In the run-up to the reconfiguration, the rhetoric on both sides was contentious; critics of the bike lane predicted only a handful of cyclists would use the bike lane. But just two weeks after the lane opened in mid-November, officials reported that roughly 10,000 riders had already crossed the span. And through the cold, wet winter months, bike commuters have continued to slog across the bridge. I’m certain that when spring comes, weekday ridership on the bridge will skyrocket. Over time, especially with the new and explosive popularity of e-bikes, the amount of bike commuting on the bridge could make a legitimate impact on auto traffic.

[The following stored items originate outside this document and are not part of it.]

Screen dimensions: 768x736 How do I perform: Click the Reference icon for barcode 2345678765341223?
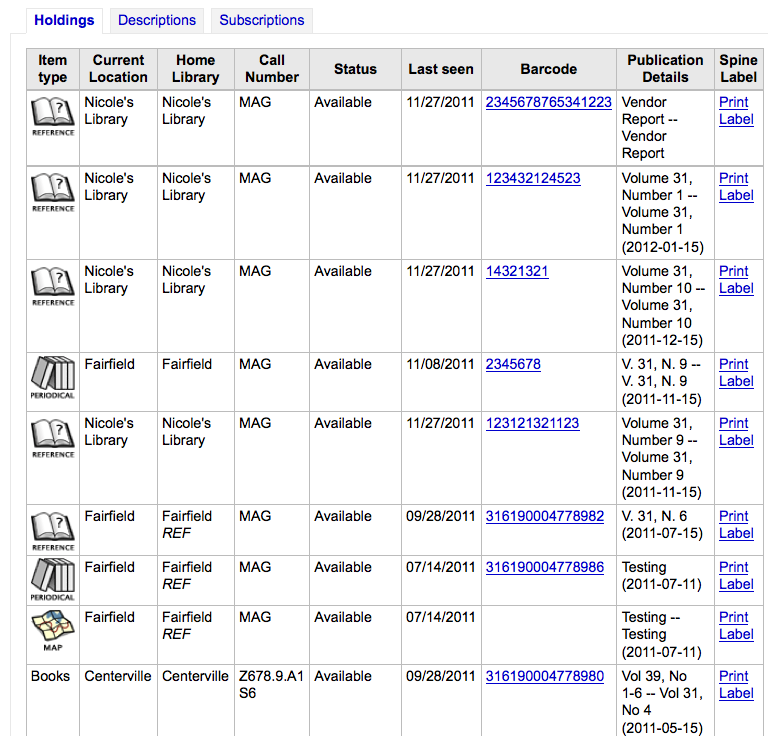[53, 115]
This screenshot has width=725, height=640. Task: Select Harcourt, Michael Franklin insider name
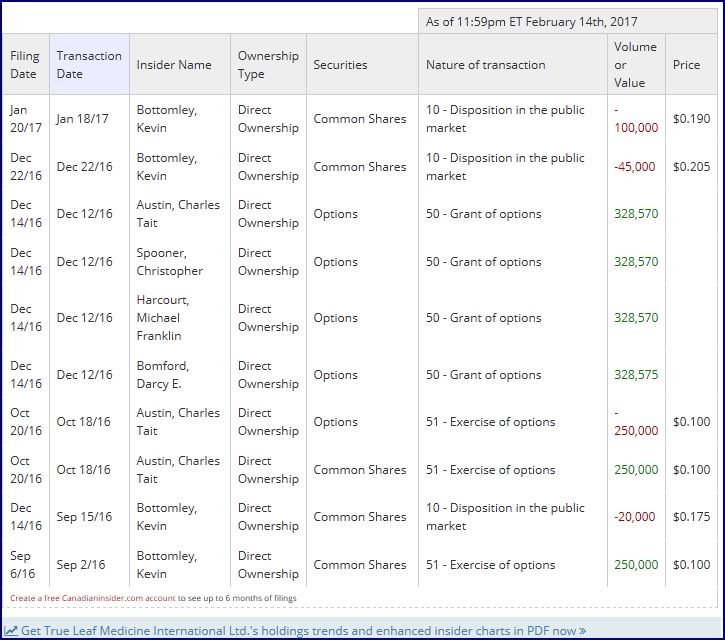164,318
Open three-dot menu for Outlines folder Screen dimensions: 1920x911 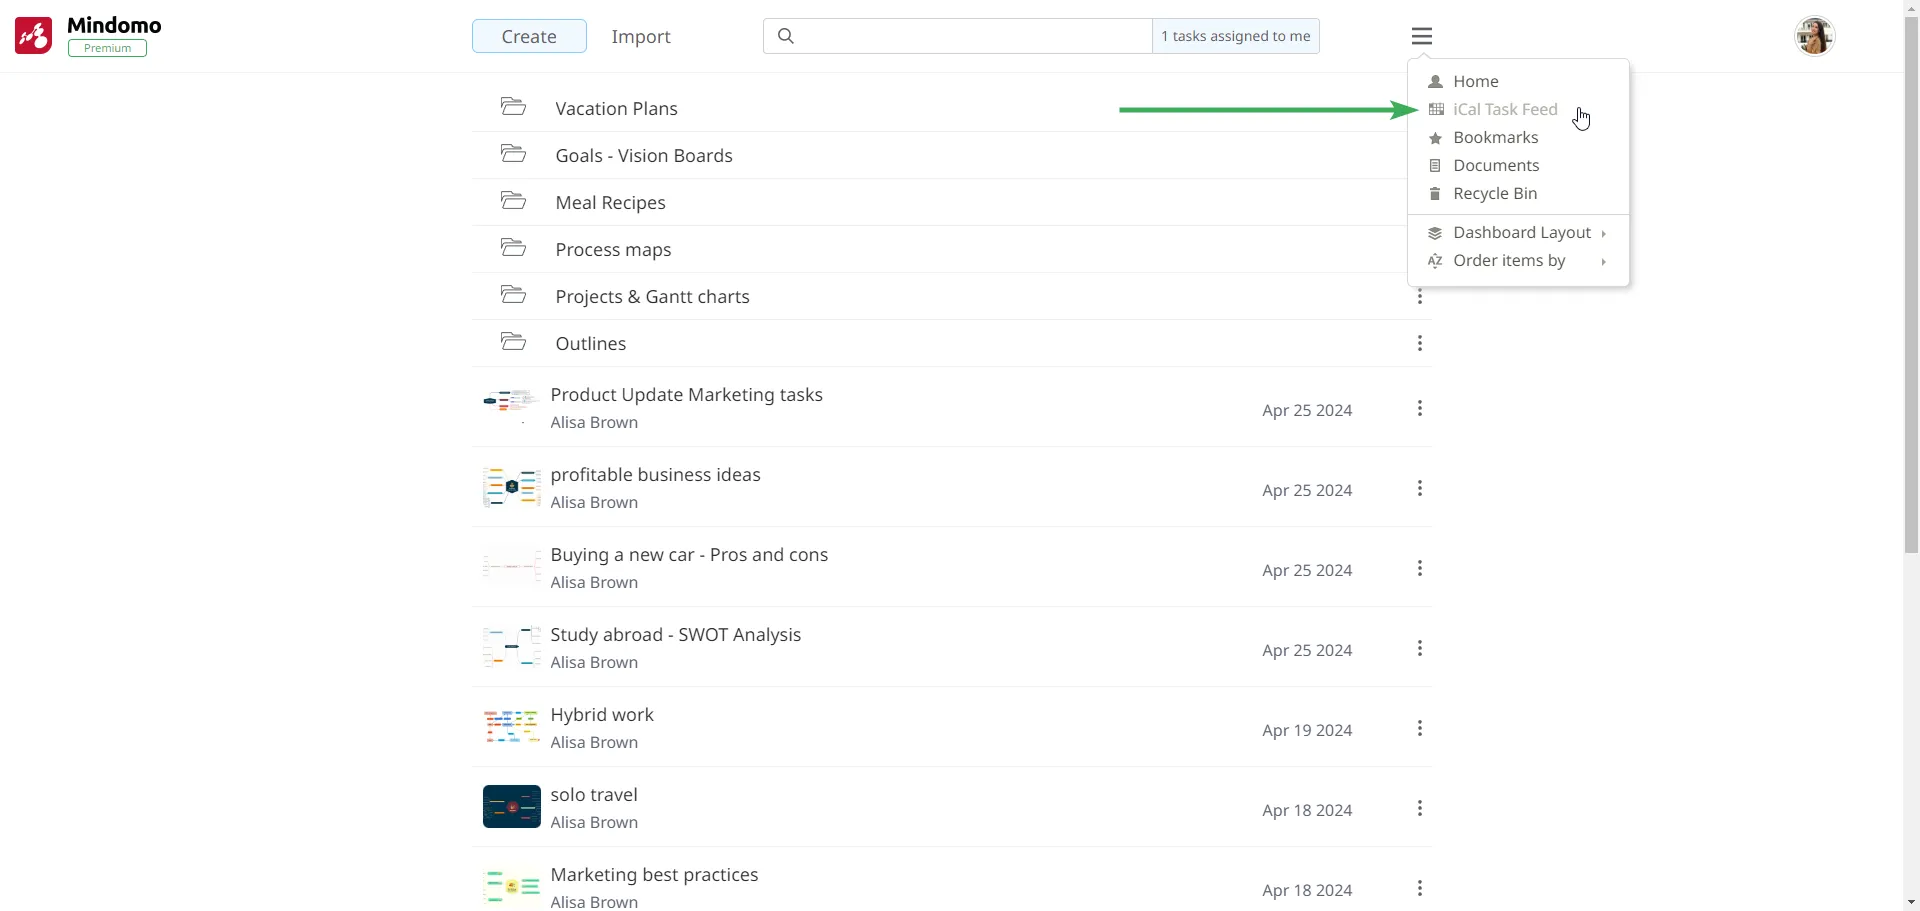(1419, 344)
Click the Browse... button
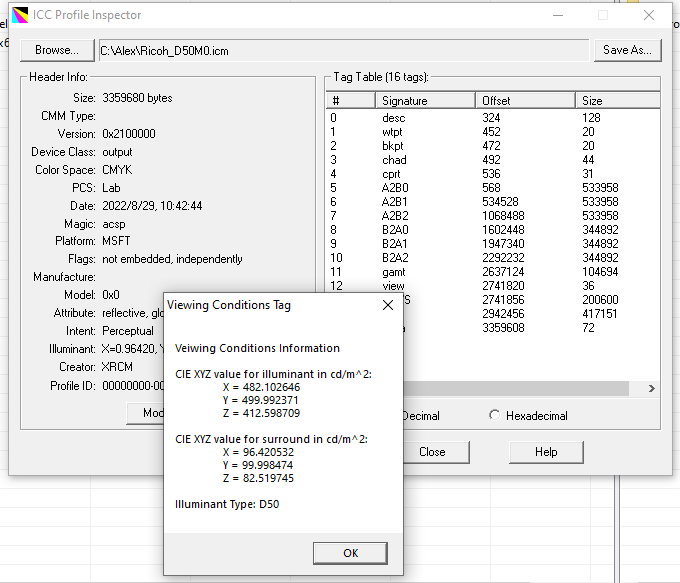The width and height of the screenshot is (680, 583). click(56, 49)
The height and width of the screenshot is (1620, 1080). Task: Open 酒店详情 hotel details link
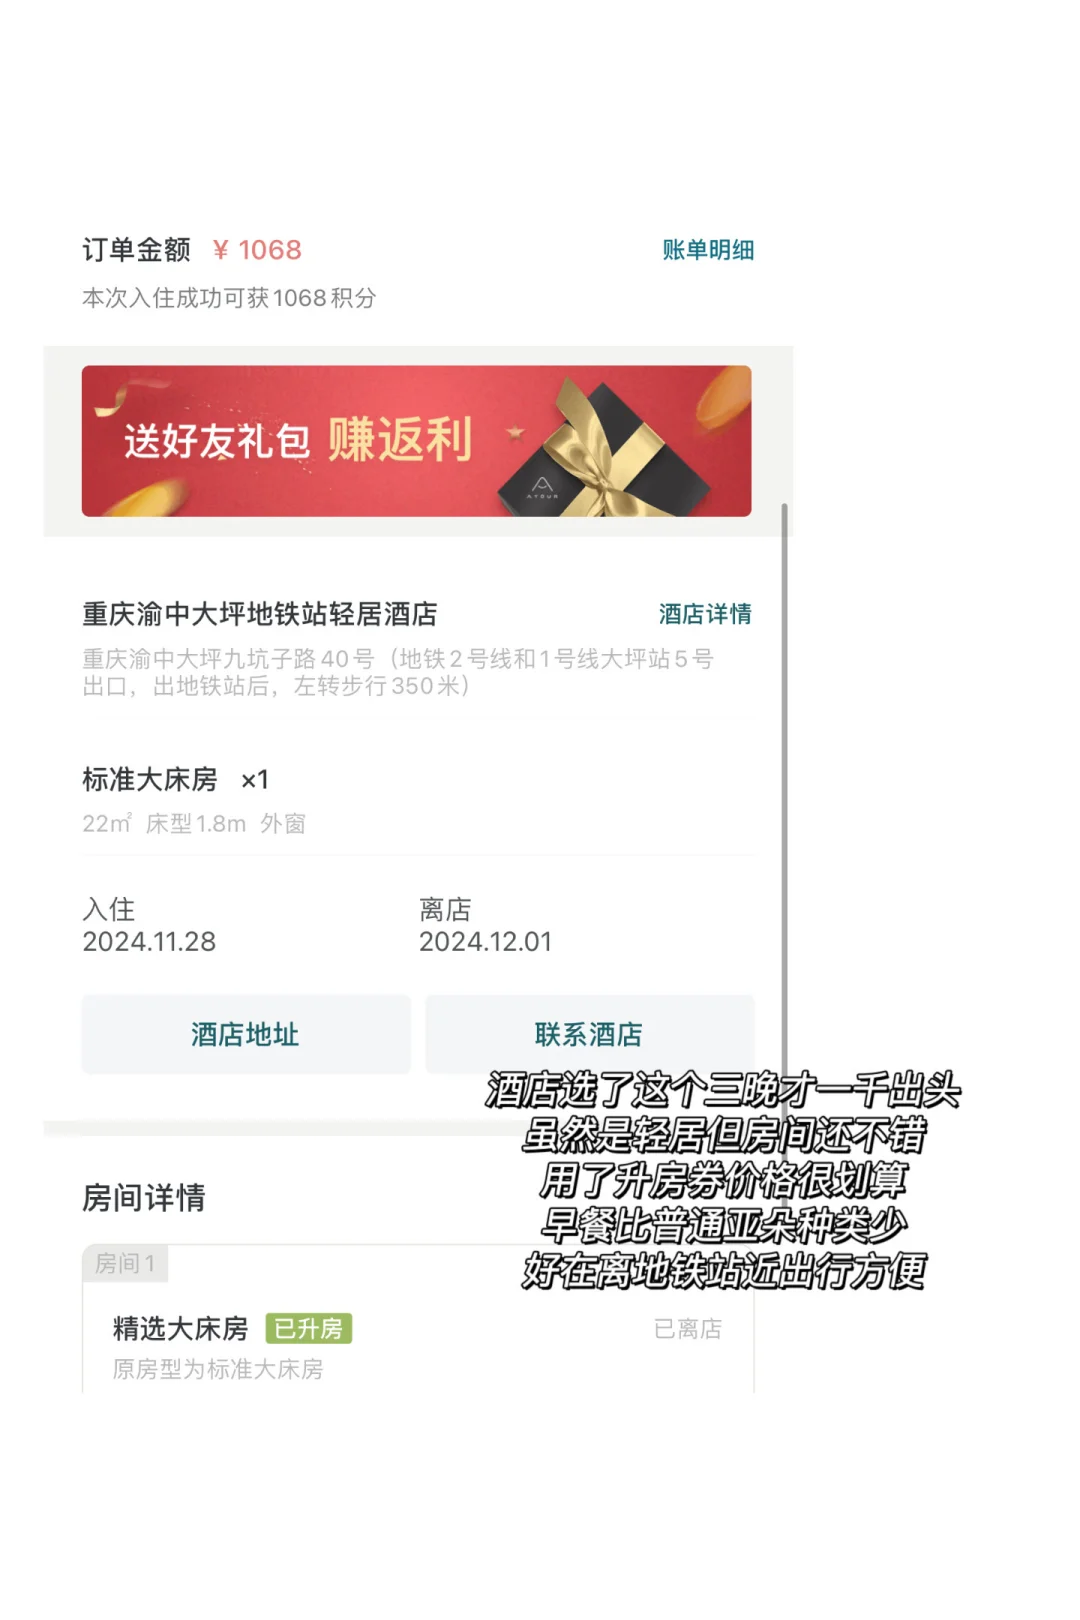pos(705,614)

It’s worth noting that census data confirm that in the most populous cities on the eastern side of the bridge, between 10 to 25 percent of households don’t have a car. Car culture decrees it’s not fair for a bike-riding minority to have space to travel when motorists are stuck in traffic, but such dogma does not offer any real remedy to those who don’t have (or don’t want) a motor vehicle. Bike lanes on big bridges are equitable much like wheelchair ramps and other ADA accommodations are equitable—the point isn’t to do what’s desired by the majority but to provide fair access to everybody.

In moments when Swan's story pauses from itemizing how teachers scapegoat bike lanes, it mentions the actual causes of the ever-escalating traffic on this bridge—the same dynamics clogging traffic on highways around the country. As the Chronicle story reported, for instance, between 2010 and 2019, morning average rush-hour traffic on the Richmond-San Rafael Bridge rose more than 28 percent—that’s a million more car trips per year. At the same time, there’s been little progress to build affordable housing in or near the places where teachers (and people in many other professions) work, and little or no progress to improve transit options. The focus has been on preserving a status quo that obviously isn’t working.

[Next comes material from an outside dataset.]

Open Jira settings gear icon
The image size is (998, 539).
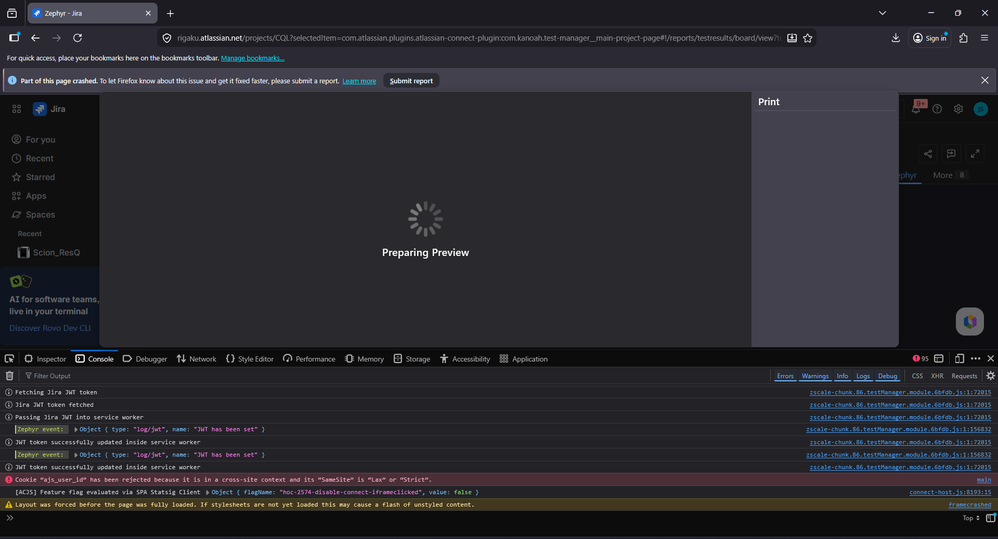click(958, 109)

Let’s be frank. The congestion on the Richmond-San Rafael Bridge (and roadways in every U.S. city) can really suck. But it doesn’t suck because of cyclists or bike lanes. The traffic sucks because of sprawl and cheap gas and Americans’ love of cars. The traffic sucks because cities and states don’t put enough effort into housing, carpooling, telecommuting, micromobility, and financial tools like congestion pricing (in which motorists pay a modest surcharge to use roads at busy times, a tactic that has decreased traffic in European cities). These systemic problems—less suited to cranky populist headlines—are the real cause of traffic.

Despite the coordinated groaning from people who live 20 or 30 or 40 miles from work, bike lanes are not the problem. At the core of Swan’s story, the sources she interviews complain about the impact of occasional fender benders on the bridge without a shoulder. (In one anecdote a teacher says that such problems have delayed him twice in the past three months, as if periodic delays from traffic accidents on freeways is a new plague brought on by bike lanes.) It seems stupid but essential to say this out loud: If a traffic jam forms because one motorist hits another on a bridge or runs out of gas, this is not the fault of cyclists. Likewise, if people choose or feel compelled to live far from work in a sprawling metropolis and commute in cars by themselves on roads that can’t handle the volume, the real problem is not people pedaling in a bike lane.

There are decades of research on this topic, and the only way to effectively reduce traffic is to reduce the number of cars on the road. Building more lanes always just leads to more lanes of traffic. This is not what many people wasting hours behind the wheel want to hear—they’d rather believe wider highways will solve their problems—so they view bike lanes and the people who use them as enemies. In fact, bike lanes are part of the solution.

In the end, commuters who are in bumper-to-bumper agony on the Richmond-San Rafael Bridge, or anyone who is paralyzed on a roadway in America, need to memorize this adage—you’re not in traffic, you are traffic.